Kevin Thomas of the Los Angeles Times hailed the film as "beautiful and poignant", saying "Davis is adept at not only illuminating the challenges of love crossing the hearing barrier but also in suggesting that such a challenge does not somehow miraculously protect the couple from the even-greater challenges that can turn anyone's life upside-down in any era." Thomas called the film "an important achievement, illuminating and captivating, and it deserves the chance to see the widest audience possible."

Ian Grey of the Baltimore City Paper praised Compensation as "brilliant", citing Davis' " use of intertitles and subtitles (for, respectively, the film's early-1900s and present-day sequences) as a way to address the limitations of spoken language while simultaneously honoring contemporary African filmmaking techniques, which emphasize visuals over dialogue."

Roger Ebert of the Chicago Sun-Times praised the film as "dreamy, atmosphere reveries, rich in humor and social observation", and called it a "small, quiet, enchanting film about characters who endure and prevail and trust themselves." Rick Lyman of The New York Times noted the film is "structurally daring". Poet Elizabeth Alexander commended how the original poem that inspired the film appeared to "move this very contemporary filmmaker narratively to the past but technically forward to innovation".

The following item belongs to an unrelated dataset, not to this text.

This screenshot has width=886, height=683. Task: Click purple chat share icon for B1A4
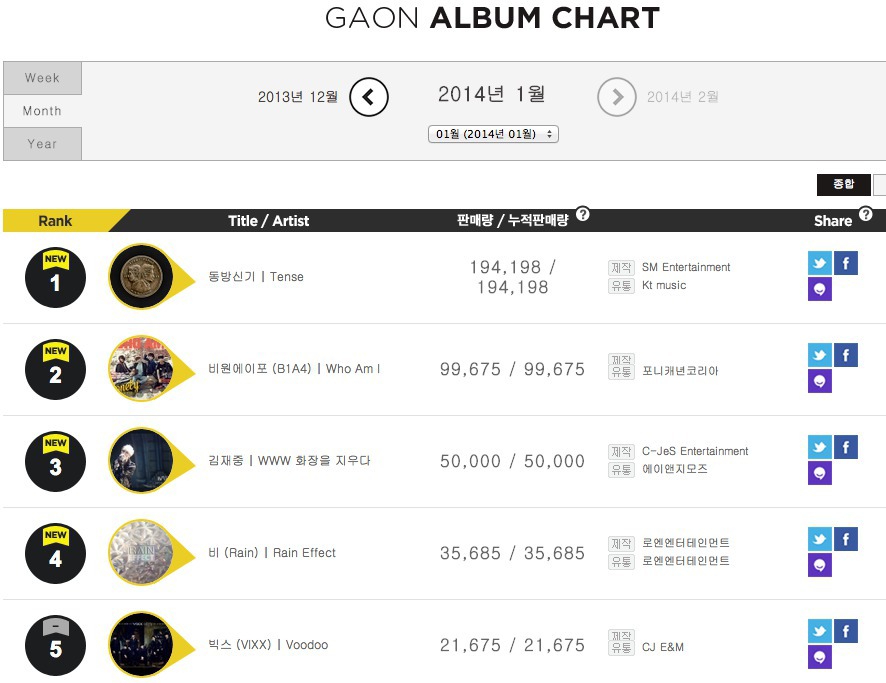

In the journal Critical Methodologies, Greg Dimitriadis called Compensation "...a powerful film. It is boldly experimental. Illness and death are presented as forces that persons cannot control. The death of a loved one is blunted by the gift of love itself. That gift compensates for life’s losses. In showing this, Davis’s film brings great dignity and respect to the situations of African American women and men. At the same time, her film honors African American culture and history."

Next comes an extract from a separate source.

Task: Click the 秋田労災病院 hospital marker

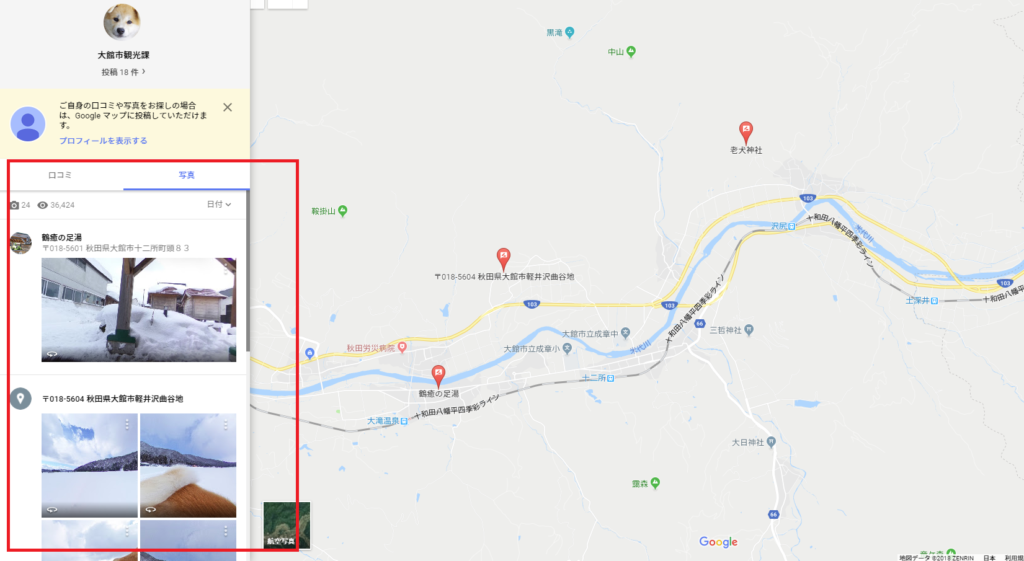Action: (x=402, y=347)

In a 2019 review for The New Yorker, Richard Brody also praised the film, writing "Davis incorporates a copious and evocative set of archival photographs into the earlier time’s action, and she films them with a sense of avid and dramatic curiosity that conjure the historical period with a moving immediacy. Filming in black-and-white, she develops a virtual historical archeology, lavishly detailed and alive to the aesthetic spirit of the time."

==Accolades==
Compensation was awarded with the 1999 Gordon Parks Directing Award from the Independent Feature Project, as well as a 1999 Reel Black Award for Outstanding Film. The film was also nominated for the John Cassavetes Award at the 15th Independent Spirit Awards, an award given to filmmakers for debut features made under $500,000, losing to the shot-on-video blockbuster The Blair Witch Project.